Perhaps that’s why politicians ended up investing valuable political capital in major reforms of the National Curriculum, whilst at the same time exempting academies from having to follow it.
One of the fun things about interviewing policymakers is that you get to probe them on things like this, so recently I’ve been going through my interview transcripts pulling out four individuals’ explanations of how they navigated this tension.
Their accounts reveal seven different ways they’ve tried to juggle autonomy and central direction:
- Autonomy - combined with accountability (tight but loose)
- Autonomy - combined with nudging
- Autonomy - combined with national priorities
- Autonomy - except where the evidence is overwhelming
- Earned autonomy
- Control through conditionality
- Support alongside accountability
“There were some things that ministers felt very strongly about, and there was a huge amount of prescription, particularly on phonics. But given that the reading wars had been going on for decades; that it's so important that children can read well to access the rest of the curriculum; and that ministers were convinced that their evidence base was really strong on this, they felt confident of being very prescriptive. So they put the accountability in by introducing a phonics check to see if pupils could decode. But then over time, they've got more and more prescriptive, only funding approved schemes.”

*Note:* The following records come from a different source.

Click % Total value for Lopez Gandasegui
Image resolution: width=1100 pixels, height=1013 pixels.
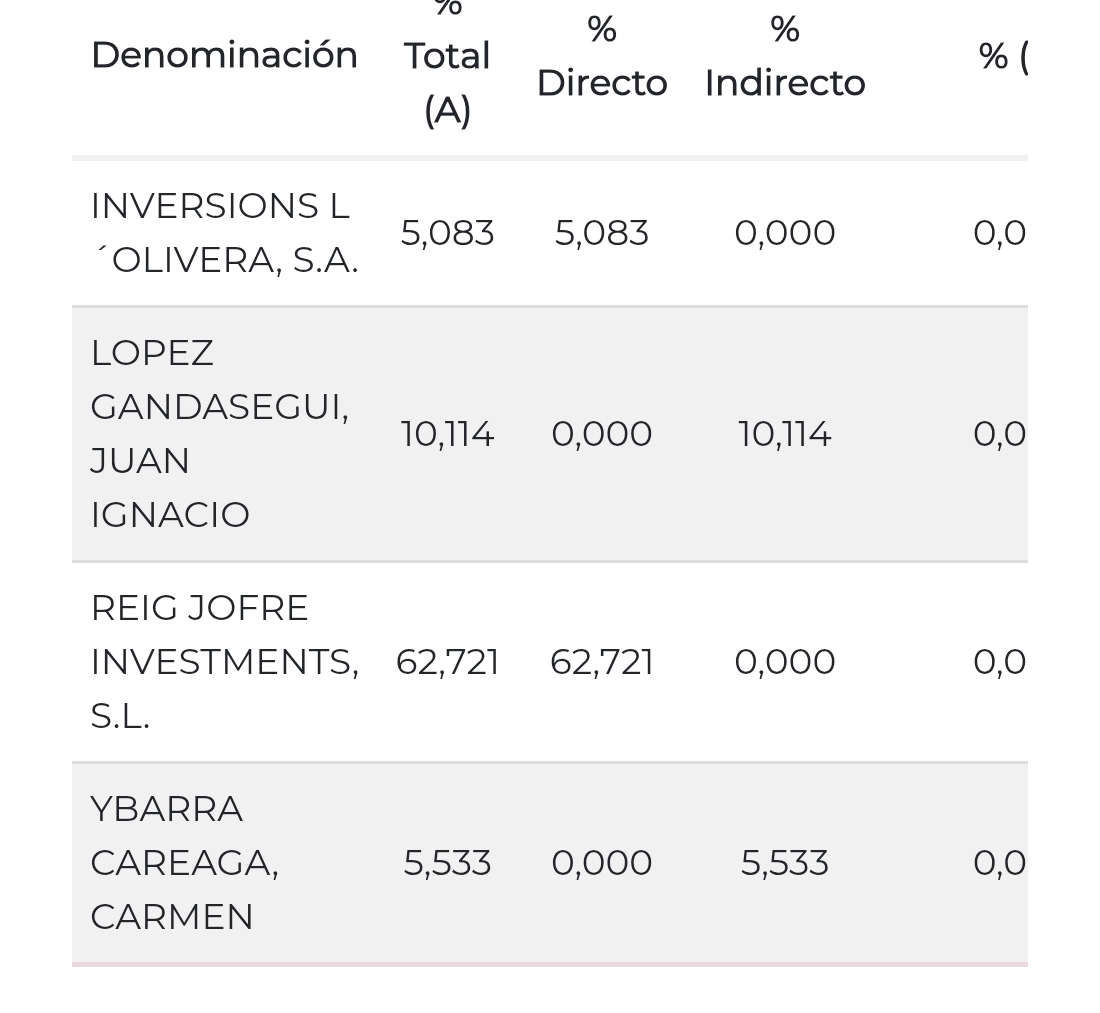click(x=447, y=434)
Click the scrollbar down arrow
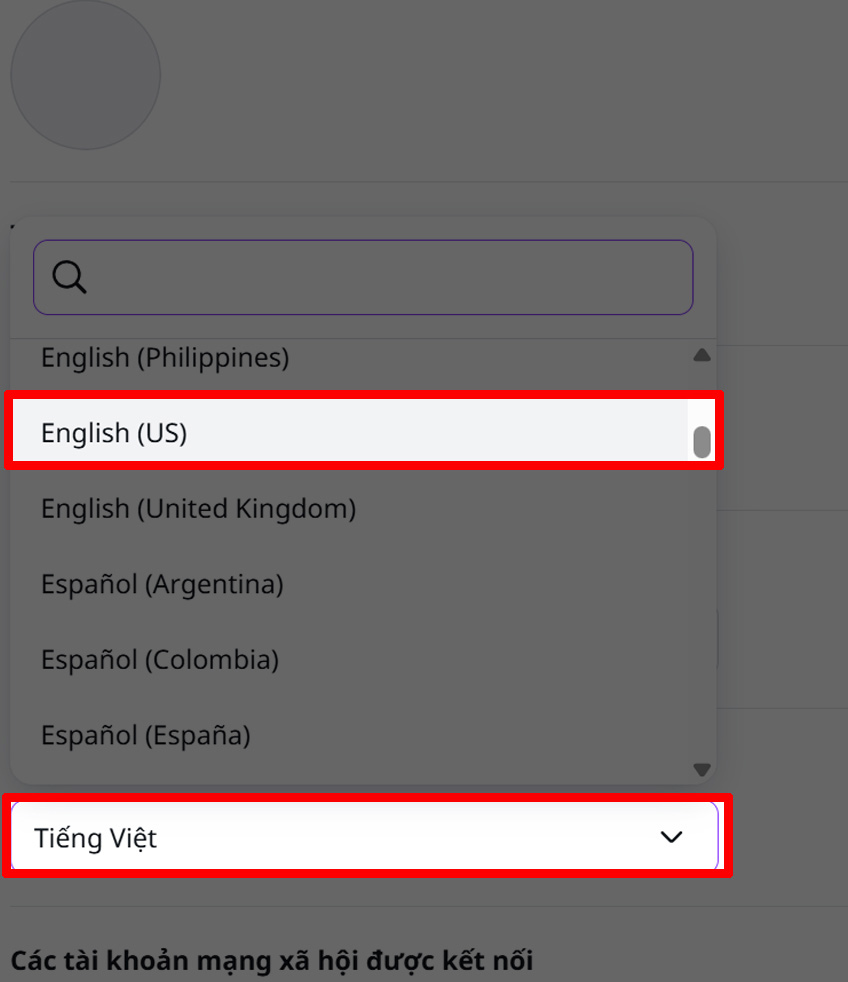 pos(702,770)
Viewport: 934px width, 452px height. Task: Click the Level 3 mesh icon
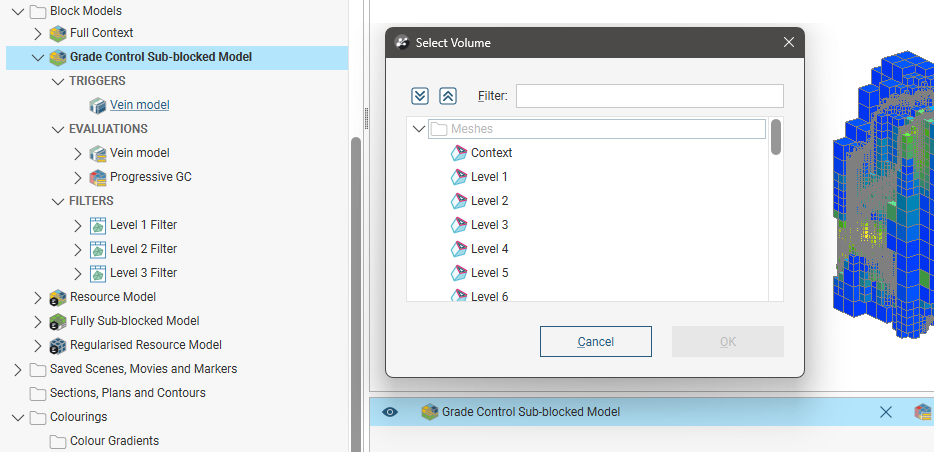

Here, the starting point is: ‘autonomy except where the evidence is overwhelming’. We then move back to ‘tight but loose’ before once again, acknowledging a drift towards ‘control through conditionality’.
“There was a sense that the state was not the right person to mandate specific approaches. It was very much about empowering the frontline, you hold them accountable for outcomes, you give them a set of options, you nudge them towards the one that you think might be right. But ultimately, you respect their right to do something differently if they don't want to. If you look at the broader Gove reforms, they took one of two directions. So they were either incredibly prescriptive or incredibly loose. It was ‘either get rid of government-set assessment levels at primary school, we do not care at all what you put in their place.’ Or it was incredibly prescriptive, with phonics put into funding agreements.”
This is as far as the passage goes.